United Airlines Flight 232
The aftermath of Flight 232 | |
| Accident | |
|---|---|
| Date | July 19, 1989 |
| Summary | Uncontained engine failure due to fan disk separation resulting in loss of hydraulics and loss of all control during emergency landing |
| Site | Sioux Gateway Airport, Sioux City, Iowa, United States 42°24′29″N 96°23′02″W / 42.40806°N 96.38389°W |
| Aircraft | |
| N1819U, the aircraft involved in the accident, photographed in August 1980 | |
| Aircraft type | McDonnell Douglas DC-10-10 |
| Operator | United Airlines |
| IATA flight No. | UA232 |
| ICAO flight No. | UAL232 |
| Call sign | UNITED 232 HEAVY |
| Registration | N1819U |
| Flight origin | Stapleton International Airport, Colorado, United States |
| Stopover | O'Hare International Airport, Illinois, United States |
| Destination | Philadelphia International Airport, Pennsylvania, United States |
| Occupants | 296 |
| Passengers | 285 |
| Crew | 11 |
| Fatalities | 112 |
| Injuries | 171 |
| Survivors | 184 |
United Airlines Flight 232 was a regularly scheduled United Airlines flight from Stapleton International Airport in Denver to O'Hare International Airport in Chicago, continuing to Philadelphia International Airport. On July 19, 1989, the DC-10 (registered as N1819U) serving the flight crash-landed at Sioux Gateway Airport in Sioux City, Iowa, after suffering a catastrophic failure of its tail-mounted engine due to an unnoticed manufacturing defect in the engine's fan disk, which resulted in the loss of all flight controls. Of the 296 passengers and crew on board, 112 died during the accident, while 184 people survived. Thirteen of the passengers were uninjured. It was the deadliest single-aircraft accident in the history of United Airlines.

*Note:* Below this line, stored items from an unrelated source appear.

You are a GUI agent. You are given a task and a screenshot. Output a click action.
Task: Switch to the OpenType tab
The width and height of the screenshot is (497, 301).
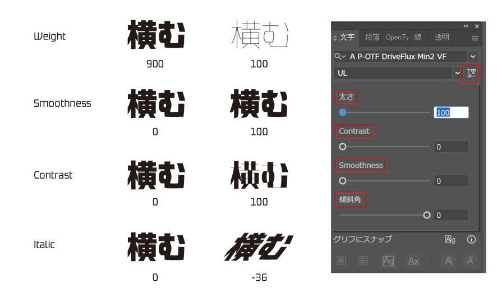click(397, 38)
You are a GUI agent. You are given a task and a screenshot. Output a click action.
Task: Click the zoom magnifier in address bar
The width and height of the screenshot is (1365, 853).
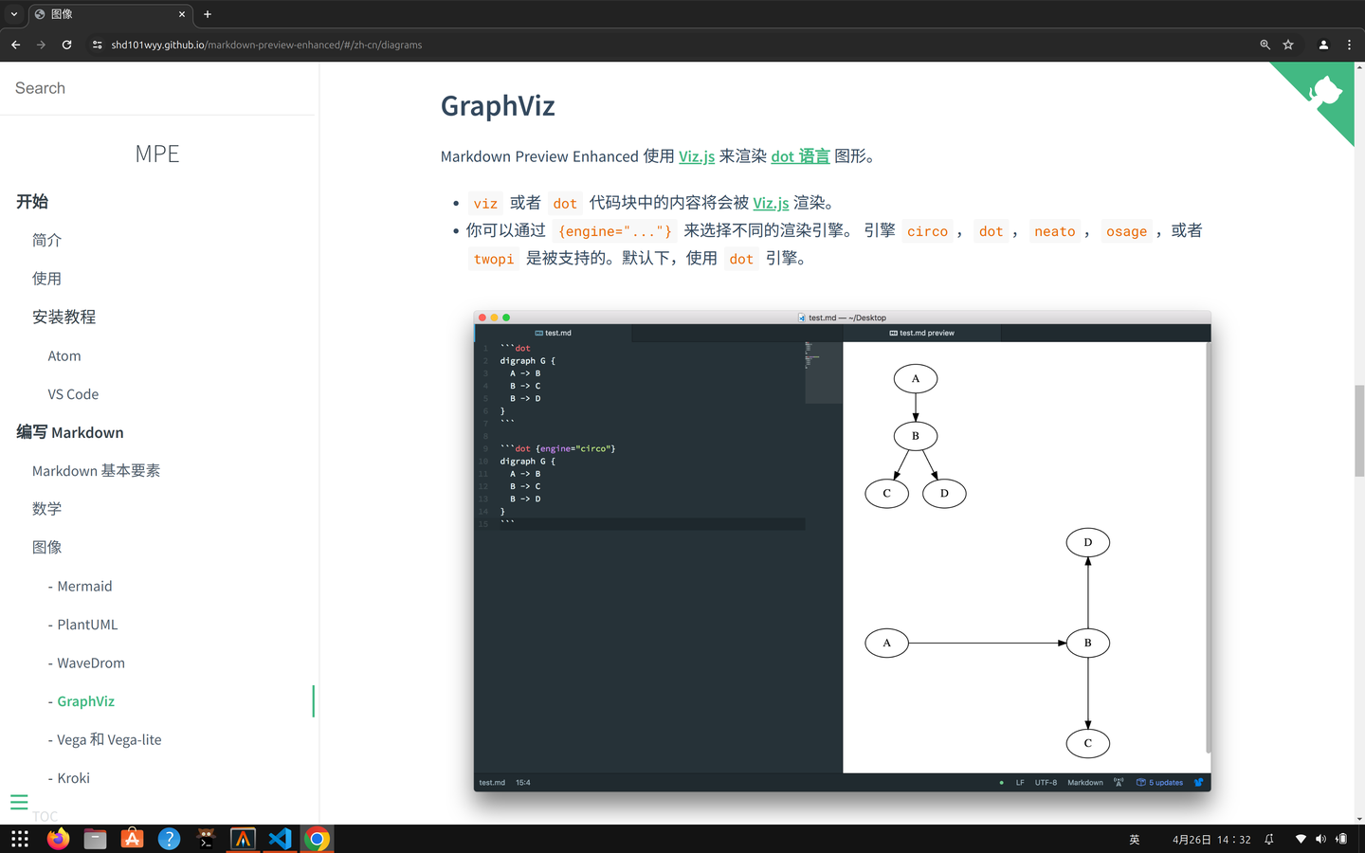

Despite the fatalities, the accident is considered a good example of successful crew resource management, a new concept at the time. Contributing to the outcome was the crew's decision to recruit the assistance of a company check pilot, onboard as a passenger, to assist controlling the aircraft and troubleshooting of the problem the crew was facing.: 76 A majority of those aboard survived; experienced test pilots in simulators were unable to reproduce a survivable landing. It has been termed "The Impossible Landing" as it is considered one of the most impressive landings ever performed in the history of aviation.